The Trouble with Terrorism
posted by M. LeBlanc
As ogged so succinctly asserted in a post about the bombing in Times Square a couple of weeks ago:
Spencer Ackerman at The Washington Independent, in a piece responding to another piece by Jeffrey Goldberg at Slate, drew my attention to this report by the Joint Forces Command analyzing documents seized in Iraq, trying to make the case that Iraq, and Saddam in particular, was a supporter of terrorism.
I was intrigued by Goldberg's brazen declaration that the report proves exactly what it set out to:
So I went looking. I skimmed through most of the report, looking carefully at the section Ackerman cites (I would have looked at the sections Goldberg cited, but for the fact that he cited none) and performing a few searches. I found, first, that the report is not particularly well-done. The organization, if there can be called one, is designed to be obfuscatory rather than clear; it is organized around sections like "Managing Relationships [with terrorist groups]." If I was truly ambitious, I'd try to obtain an editable copy of the report and reorganize it in a sensible way, which would lay bare the report's utter failure to prove what it sets out to prove.
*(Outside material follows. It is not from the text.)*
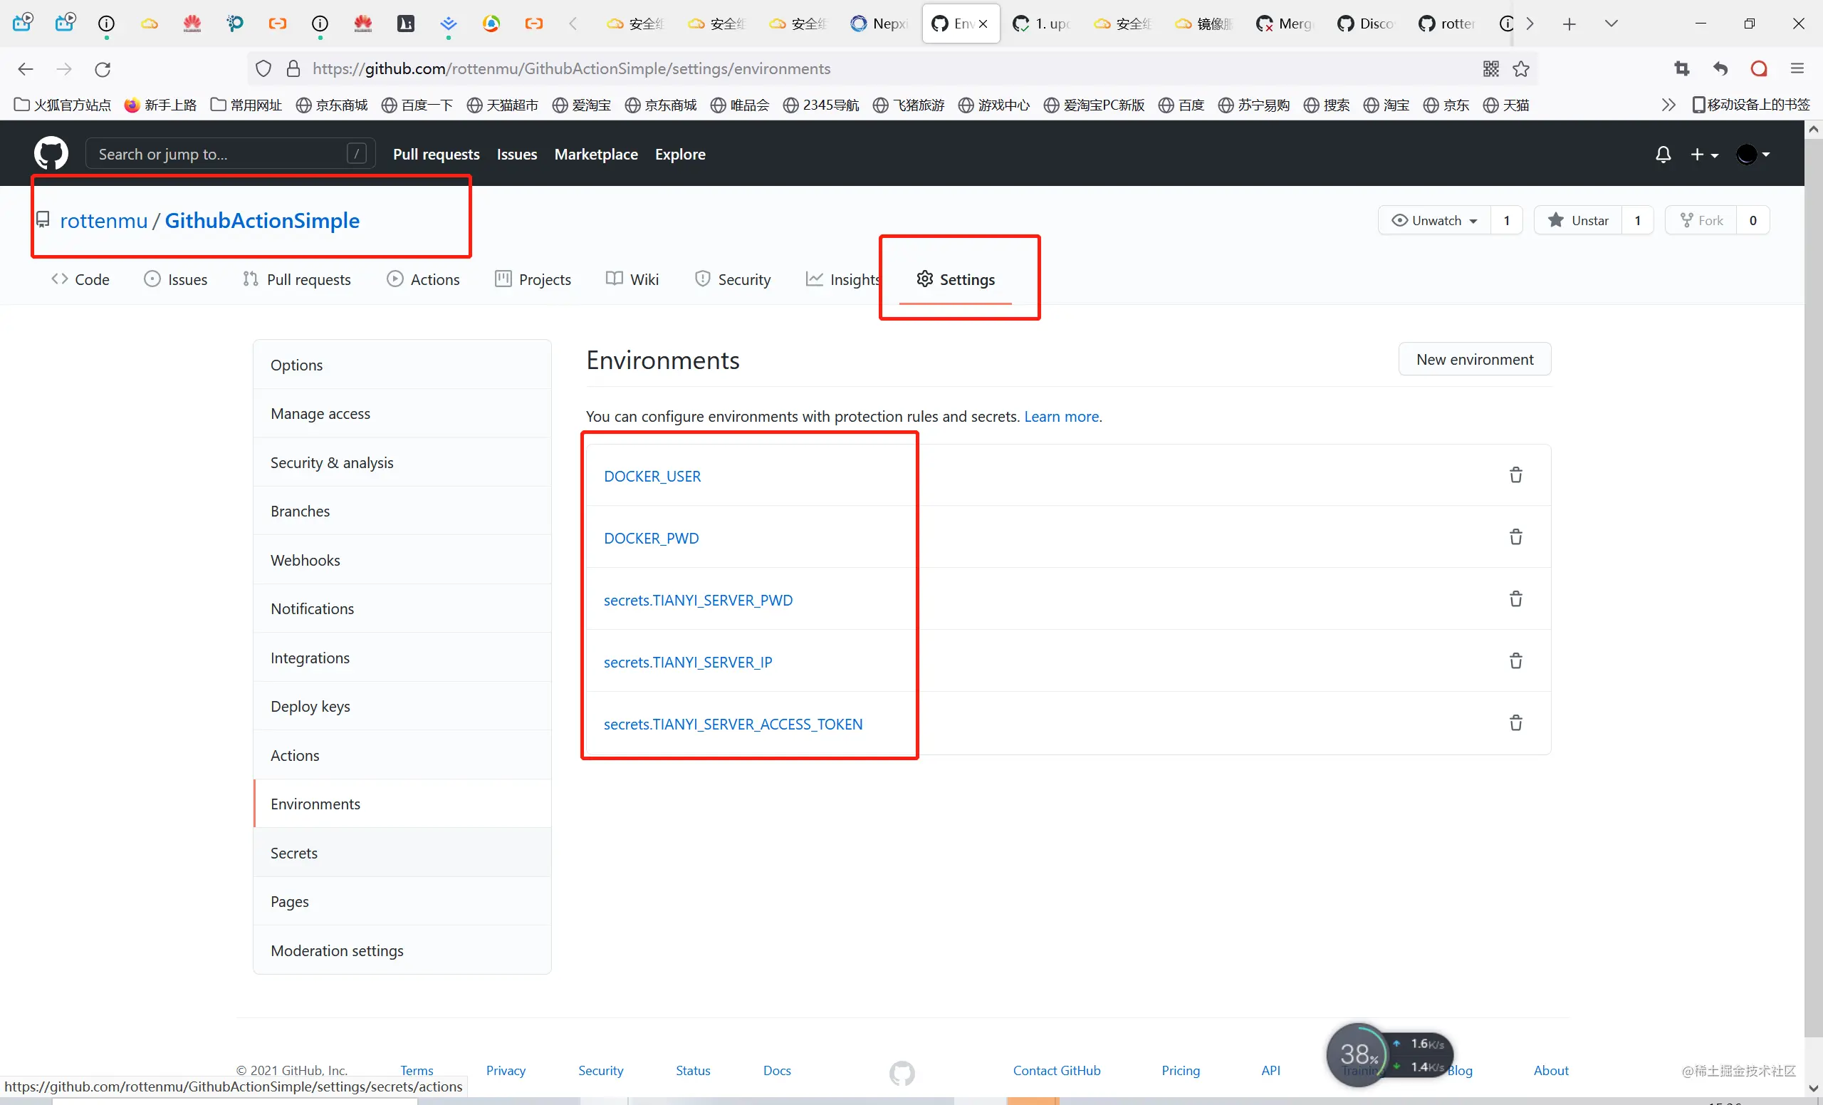Remove secrets.TIANYI_SERVER_IP using trash icon
The height and width of the screenshot is (1105, 1823).
click(x=1516, y=661)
For instance, the report could be organized chronologically. This would demonstrate how laughably many of the documents cited come from 1993 and other times nearly a decade before we began to wage war in Iraq. It would demonstrate how few of them come from the period leading up to September 11 and even the period following it, exposing as hollow the report's true aim, which is to provide a post facto justification for the war, after the collapse of the WMD arguments, based on the idea that Saddam was somehow to blame for 9/11.
As yet another possible organizational structure, the report could be arranged by reference to links to various terrorist groups. This structure, however, would lay bare the fact that there would be no documents to put in an "Al Qaeda" section. There were no documents showing cooperation between Saddam Hussein and Al Qaeda, not even back in 1993 at what seemed to be the height of Iraq's symbolic-networking-with-terrorist-groups-a-thon. This structure would also lay bare the fact that the document providing the closest thing to a link to Al Qaeda is a 1993 memo stating that "In a meeting in the Sudan we agreed to renew our relations with the Islamic Jihad Organization in Egypt." How is this a link to Al Qaeda? Well, the fact that the Iraqi Intelligence Service met with some representative from a group which several years later merged with Al Qaeda, without any evidence that the Iraqis and the Islamic Jihad actually cooperated on anything, is apparently a link to Al Qaeda.
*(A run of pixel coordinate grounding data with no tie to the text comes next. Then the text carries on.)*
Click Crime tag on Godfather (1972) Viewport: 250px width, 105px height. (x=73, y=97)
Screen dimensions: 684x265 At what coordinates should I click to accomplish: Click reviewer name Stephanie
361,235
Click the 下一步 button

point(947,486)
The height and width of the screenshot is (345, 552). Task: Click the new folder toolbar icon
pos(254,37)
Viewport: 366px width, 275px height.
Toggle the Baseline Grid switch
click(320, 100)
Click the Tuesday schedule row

I'd like to pause in my analysis here to note that many of the Islamic Groups cited in the report are either small, disorganized, or pretty impotent at actually getting stuff done. Groups like the Islamic Jihad at the Muslim Brotherhood in Egypt, the groups with which I am most familiar, wile away years at a time trying to figure out what their political program is or should be. State repression of these groups makes it difficult for them to cohere. And these are the types of groups whose possibly one-off meetings with members of Saddam's government in 1993 are being used to justify the 2003 invasion of Iraq as necessary to protect American lives. Worse, the extremely attenuated links to Al Qaeda, implied only by meetings at which no actions were resolved to be taken by a group who only later became an Al Qaeda affiliate, are used to justify the invasion as retribution for the 9/11 attacks.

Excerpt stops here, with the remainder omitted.